=== Records provided ===
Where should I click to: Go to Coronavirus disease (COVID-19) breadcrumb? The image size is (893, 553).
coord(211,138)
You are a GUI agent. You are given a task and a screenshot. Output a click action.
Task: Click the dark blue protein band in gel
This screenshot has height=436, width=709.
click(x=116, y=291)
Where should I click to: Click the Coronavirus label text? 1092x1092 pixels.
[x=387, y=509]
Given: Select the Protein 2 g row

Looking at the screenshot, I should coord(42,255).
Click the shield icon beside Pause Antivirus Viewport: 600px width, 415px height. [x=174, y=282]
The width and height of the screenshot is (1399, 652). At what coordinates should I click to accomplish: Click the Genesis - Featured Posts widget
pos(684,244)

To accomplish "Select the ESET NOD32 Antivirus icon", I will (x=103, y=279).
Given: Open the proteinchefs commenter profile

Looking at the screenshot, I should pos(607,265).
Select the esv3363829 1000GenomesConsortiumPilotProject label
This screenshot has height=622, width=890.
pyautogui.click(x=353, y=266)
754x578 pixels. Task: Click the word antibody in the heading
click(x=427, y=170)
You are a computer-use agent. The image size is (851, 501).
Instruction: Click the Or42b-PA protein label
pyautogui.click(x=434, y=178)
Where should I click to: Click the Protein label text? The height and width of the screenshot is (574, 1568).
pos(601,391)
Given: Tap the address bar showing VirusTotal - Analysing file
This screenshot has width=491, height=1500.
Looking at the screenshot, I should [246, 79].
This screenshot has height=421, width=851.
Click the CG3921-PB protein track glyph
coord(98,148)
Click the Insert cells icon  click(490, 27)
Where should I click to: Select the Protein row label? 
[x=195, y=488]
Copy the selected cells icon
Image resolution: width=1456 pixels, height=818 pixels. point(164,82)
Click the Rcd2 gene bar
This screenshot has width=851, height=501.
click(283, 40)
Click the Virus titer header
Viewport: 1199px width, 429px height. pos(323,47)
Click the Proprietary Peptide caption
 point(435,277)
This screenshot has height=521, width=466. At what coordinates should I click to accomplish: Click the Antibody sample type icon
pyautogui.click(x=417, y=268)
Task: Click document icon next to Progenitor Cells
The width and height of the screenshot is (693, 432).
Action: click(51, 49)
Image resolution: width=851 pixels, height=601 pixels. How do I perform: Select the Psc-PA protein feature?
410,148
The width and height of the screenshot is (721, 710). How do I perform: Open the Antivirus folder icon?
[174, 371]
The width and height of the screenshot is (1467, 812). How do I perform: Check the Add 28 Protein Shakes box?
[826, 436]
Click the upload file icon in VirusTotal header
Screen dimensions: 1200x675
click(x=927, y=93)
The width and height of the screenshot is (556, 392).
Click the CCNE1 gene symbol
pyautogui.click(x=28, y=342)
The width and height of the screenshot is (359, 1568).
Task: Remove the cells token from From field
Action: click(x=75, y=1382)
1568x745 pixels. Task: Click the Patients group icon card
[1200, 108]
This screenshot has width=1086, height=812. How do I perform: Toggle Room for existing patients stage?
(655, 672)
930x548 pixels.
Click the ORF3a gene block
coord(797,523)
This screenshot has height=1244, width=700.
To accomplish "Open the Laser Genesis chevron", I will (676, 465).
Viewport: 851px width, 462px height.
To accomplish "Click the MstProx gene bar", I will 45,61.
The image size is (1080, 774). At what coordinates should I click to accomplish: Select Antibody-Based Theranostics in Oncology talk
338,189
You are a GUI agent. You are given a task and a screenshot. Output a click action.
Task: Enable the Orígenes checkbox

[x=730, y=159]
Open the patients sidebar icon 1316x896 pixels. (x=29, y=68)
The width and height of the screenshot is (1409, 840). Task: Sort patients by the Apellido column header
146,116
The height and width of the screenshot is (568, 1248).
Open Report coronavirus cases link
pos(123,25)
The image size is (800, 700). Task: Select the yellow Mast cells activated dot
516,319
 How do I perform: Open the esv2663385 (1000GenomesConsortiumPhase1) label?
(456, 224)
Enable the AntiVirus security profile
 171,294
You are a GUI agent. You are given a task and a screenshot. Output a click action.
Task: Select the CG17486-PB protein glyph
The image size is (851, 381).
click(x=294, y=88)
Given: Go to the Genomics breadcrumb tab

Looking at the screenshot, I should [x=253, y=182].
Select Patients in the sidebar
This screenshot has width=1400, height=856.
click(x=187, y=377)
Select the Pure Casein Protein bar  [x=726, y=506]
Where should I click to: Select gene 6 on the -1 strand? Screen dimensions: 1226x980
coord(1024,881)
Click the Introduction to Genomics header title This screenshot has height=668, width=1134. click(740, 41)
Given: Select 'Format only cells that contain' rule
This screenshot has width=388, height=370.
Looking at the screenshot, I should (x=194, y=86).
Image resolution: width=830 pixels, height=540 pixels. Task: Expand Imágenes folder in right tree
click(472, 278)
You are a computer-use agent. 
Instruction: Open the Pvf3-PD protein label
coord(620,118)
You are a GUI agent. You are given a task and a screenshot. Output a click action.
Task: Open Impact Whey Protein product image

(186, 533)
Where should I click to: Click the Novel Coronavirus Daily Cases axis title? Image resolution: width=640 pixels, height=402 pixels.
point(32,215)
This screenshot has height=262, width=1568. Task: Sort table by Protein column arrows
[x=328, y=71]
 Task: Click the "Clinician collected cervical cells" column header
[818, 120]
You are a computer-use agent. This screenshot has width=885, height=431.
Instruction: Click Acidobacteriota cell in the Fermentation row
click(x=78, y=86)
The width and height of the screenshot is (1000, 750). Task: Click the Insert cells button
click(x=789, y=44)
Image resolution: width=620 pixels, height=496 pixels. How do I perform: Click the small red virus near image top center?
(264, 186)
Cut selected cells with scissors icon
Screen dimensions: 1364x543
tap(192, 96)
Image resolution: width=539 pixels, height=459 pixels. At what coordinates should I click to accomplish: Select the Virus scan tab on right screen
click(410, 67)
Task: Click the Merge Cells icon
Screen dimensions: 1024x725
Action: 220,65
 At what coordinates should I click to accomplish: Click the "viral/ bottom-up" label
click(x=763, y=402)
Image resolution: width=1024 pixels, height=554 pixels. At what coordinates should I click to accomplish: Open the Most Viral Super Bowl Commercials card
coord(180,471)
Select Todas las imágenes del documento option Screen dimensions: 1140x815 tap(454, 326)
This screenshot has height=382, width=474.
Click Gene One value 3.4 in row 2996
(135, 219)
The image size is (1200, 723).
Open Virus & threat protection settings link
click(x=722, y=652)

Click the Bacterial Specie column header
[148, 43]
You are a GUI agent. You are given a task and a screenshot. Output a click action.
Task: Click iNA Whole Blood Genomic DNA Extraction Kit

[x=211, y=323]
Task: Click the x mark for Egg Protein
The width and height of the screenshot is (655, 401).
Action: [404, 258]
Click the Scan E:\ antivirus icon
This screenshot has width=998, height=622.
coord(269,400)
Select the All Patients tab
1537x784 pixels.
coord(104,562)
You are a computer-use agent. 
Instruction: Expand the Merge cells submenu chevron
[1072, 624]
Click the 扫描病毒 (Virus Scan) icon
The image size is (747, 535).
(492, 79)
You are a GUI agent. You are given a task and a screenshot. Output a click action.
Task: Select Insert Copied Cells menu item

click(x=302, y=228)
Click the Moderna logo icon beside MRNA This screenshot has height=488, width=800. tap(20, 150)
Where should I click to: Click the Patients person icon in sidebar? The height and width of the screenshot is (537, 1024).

=== Assignment ===
All of the entries need to be reproduced exactly; please write them out.

=== Expected output ===
Where should I click to: Go to Coronavirus disease (COVID-19) breadcrumb? The image size is (893, 553).
coord(211,138)
You are a GUI agent. You are given a task and a screenshot. Output a click action.
Task: Click the dark blue protein band in gel
This screenshot has height=436, width=709.
click(x=116, y=291)
Where should I click to: Click the Coronavirus label text? 1092x1092 pixels.
[x=387, y=509]
Given: Select the Protein 2 g row

Looking at the screenshot, I should coord(42,255).
Click the shield icon beside Pause Antivirus Viewport: 600px width, 415px height. [x=174, y=282]
The width and height of the screenshot is (1399, 652). At what coordinates should I click to accomplish: Click the Genesis - Featured Posts widget
pos(684,244)

To accomplish "Select the ESET NOD32 Antivirus icon", I will (x=103, y=279).
Given: Open the proteinchefs commenter profile

Looking at the screenshot, I should pos(607,265).
Select the esv3363829 1000GenomesConsortiumPilotProject label
This screenshot has height=622, width=890.
pyautogui.click(x=353, y=266)
754x578 pixels. Task: Click the word antibody in the heading
click(x=427, y=170)
You are a computer-use agent. The image size is (851, 501).
Instruction: Click the Or42b-PA protein label
pyautogui.click(x=434, y=178)
Where should I click to: Click the Protein label text? The height and width of the screenshot is (574, 1568).
pos(601,391)
Given: Tap the address bar showing VirusTotal - Analysing file
This screenshot has width=491, height=1500.
Looking at the screenshot, I should [246, 79].
This screenshot has height=421, width=851.
Click the CG3921-PB protein track glyph
coord(98,148)
Click the Insert cells icon  click(490, 27)
Where should I click to: Select the Protein row label? 
[x=195, y=488]
Copy the selected cells icon
Image resolution: width=1456 pixels, height=818 pixels. point(164,82)
Click the Rcd2 gene bar
This screenshot has width=851, height=501.
click(283, 40)
Click the Virus titer header
Viewport: 1199px width, 429px height. pos(323,47)
Click the Proprietary Peptide caption
 point(435,277)
This screenshot has height=521, width=466. At what coordinates should I click to accomplish: Click the Antibody sample type icon
pyautogui.click(x=417, y=268)
Task: Click document icon next to Progenitor Cells
The width and height of the screenshot is (693, 432).
Action: click(51, 49)
Image resolution: width=851 pixels, height=601 pixels. How do I perform: Select the Psc-PA protein feature?
410,148
The width and height of the screenshot is (721, 710). How do I perform: Open the Antivirus folder icon?
[174, 371]
The width and height of the screenshot is (1467, 812). How do I perform: Check the Add 28 Protein Shakes box?
[826, 436]
Click the upload file icon in VirusTotal header
Screen dimensions: 1200x675
click(x=927, y=93)
The width and height of the screenshot is (556, 392).
Click the CCNE1 gene symbol
pyautogui.click(x=28, y=342)
The width and height of the screenshot is (359, 1568).
Task: Remove the cells token from From field
Action: click(x=75, y=1382)
1568x745 pixels. Task: Click the Patients group icon card
[1200, 108]
This screenshot has width=1086, height=812. How do I perform: Toggle Room for existing patients stage?
(655, 672)
930x548 pixels.
Click the ORF3a gene block
coord(797,523)
This screenshot has height=1244, width=700.
To accomplish "Open the Laser Genesis chevron", I will (676, 465).
Viewport: 851px width, 462px height.
To accomplish "Click the MstProx gene bar", I will 45,61.
The image size is (1080, 774). At what coordinates should I click to accomplish: Select Antibody-Based Theranostics in Oncology talk
338,189
You are a GUI agent. You are given a task and a screenshot. Output a click action.
Task: Enable the Orígenes checkbox

[x=730, y=159]
Open the patients sidebar icon 1316x896 pixels. (x=29, y=68)
The width and height of the screenshot is (1409, 840). Task: Sort patients by the Apellido column header
146,116
The height and width of the screenshot is (568, 1248).
Open Report coronavirus cases link
pos(123,25)
The image size is (800, 700). Task: Select the yellow Mast cells activated dot
516,319
 How do I perform: Open the esv2663385 (1000GenomesConsortiumPhase1) label?
(456, 224)
Enable the AntiVirus security profile
 171,294
You are a GUI agent. You are given a task and a screenshot. Output a click action.
Task: Select the CG17486-PB protein glyph
The image size is (851, 381).
click(x=294, y=88)
Given: Go to the Genomics breadcrumb tab

Looking at the screenshot, I should [x=253, y=182].
Select Patients in the sidebar
This screenshot has width=1400, height=856.
click(x=187, y=377)
Select the Pure Casein Protein bar  [x=726, y=506]
Where should I click to: Select gene 6 on the -1 strand? Screen dimensions: 1226x980
coord(1024,881)
Click the Introduction to Genomics header title This screenshot has height=668, width=1134. click(740, 41)
Given: Select 'Format only cells that contain' rule
This screenshot has width=388, height=370.
Looking at the screenshot, I should (x=194, y=86).
Image resolution: width=830 pixels, height=540 pixels. Task: Expand Imágenes folder in right tree
click(472, 278)
You are a computer-use agent. 
Instruction: Open the Pvf3-PD protein label
coord(620,118)
You are a GUI agent. You are given a task and a screenshot. Output a click action.
Task: Open Impact Whey Protein product image

(186, 533)
Where should I click to: Click the Novel Coronavirus Daily Cases axis title? Image resolution: width=640 pixels, height=402 pixels.
point(32,215)
This screenshot has height=262, width=1568. Task: Sort table by Protein column arrows
[x=328, y=71]
 Task: Click the "Clinician collected cervical cells" column header
[818, 120]
You are a computer-use agent. This screenshot has width=885, height=431.
Instruction: Click Acidobacteriota cell in the Fermentation row
click(x=78, y=86)
The width and height of the screenshot is (1000, 750). Task: Click the Insert cells button
click(x=789, y=44)
Image resolution: width=620 pixels, height=496 pixels. How do I perform: Click the small red virus near image top center?
(264, 186)
Cut selected cells with scissors icon
Screen dimensions: 1364x543
tap(192, 96)
Image resolution: width=539 pixels, height=459 pixels. At what coordinates should I click to accomplish: Select the Virus scan tab on right screen
click(410, 67)
Task: Click the Merge Cells icon
Screen dimensions: 1024x725
Action: 220,65
 At what coordinates should I click to accomplish: Click the "viral/ bottom-up" label
click(x=763, y=402)
Image resolution: width=1024 pixels, height=554 pixels. At what coordinates should I click to accomplish: Open the Most Viral Super Bowl Commercials card
coord(180,471)
Select Todas las imágenes del documento option Screen dimensions: 1140x815 tap(454, 326)
This screenshot has height=382, width=474.
Click Gene One value 3.4 in row 2996
(135, 219)
The image size is (1200, 723).
Open Virus & threat protection settings link
click(x=722, y=652)

Click the Bacterial Specie column header
[148, 43]
You are a GUI agent. You are given a task and a screenshot. Output a click action.
Task: Click iNA Whole Blood Genomic DNA Extraction Kit

[x=211, y=323]
Task: Click the x mark for Egg Protein
The width and height of the screenshot is (655, 401).
Action: [404, 258]
Click the Scan E:\ antivirus icon
This screenshot has width=998, height=622.
coord(269,400)
Select the All Patients tab
1537x784 pixels.
coord(104,562)
You are a computer-use agent. 
Instruction: Expand the Merge cells submenu chevron
[1072, 624]
Click the 扫描病毒 (Virus Scan) icon
The image size is (747, 535).
(492, 79)
You are a GUI agent. You are given a task and a screenshot. Output a click action.
Task: Select Insert Copied Cells menu item

click(x=302, y=228)
Click the Moderna logo icon beside MRNA This screenshot has height=488, width=800. tap(20, 150)
Where should I click to: Click the Patients person icon in sidebar? The height and width of the screenshot is (537, 1024).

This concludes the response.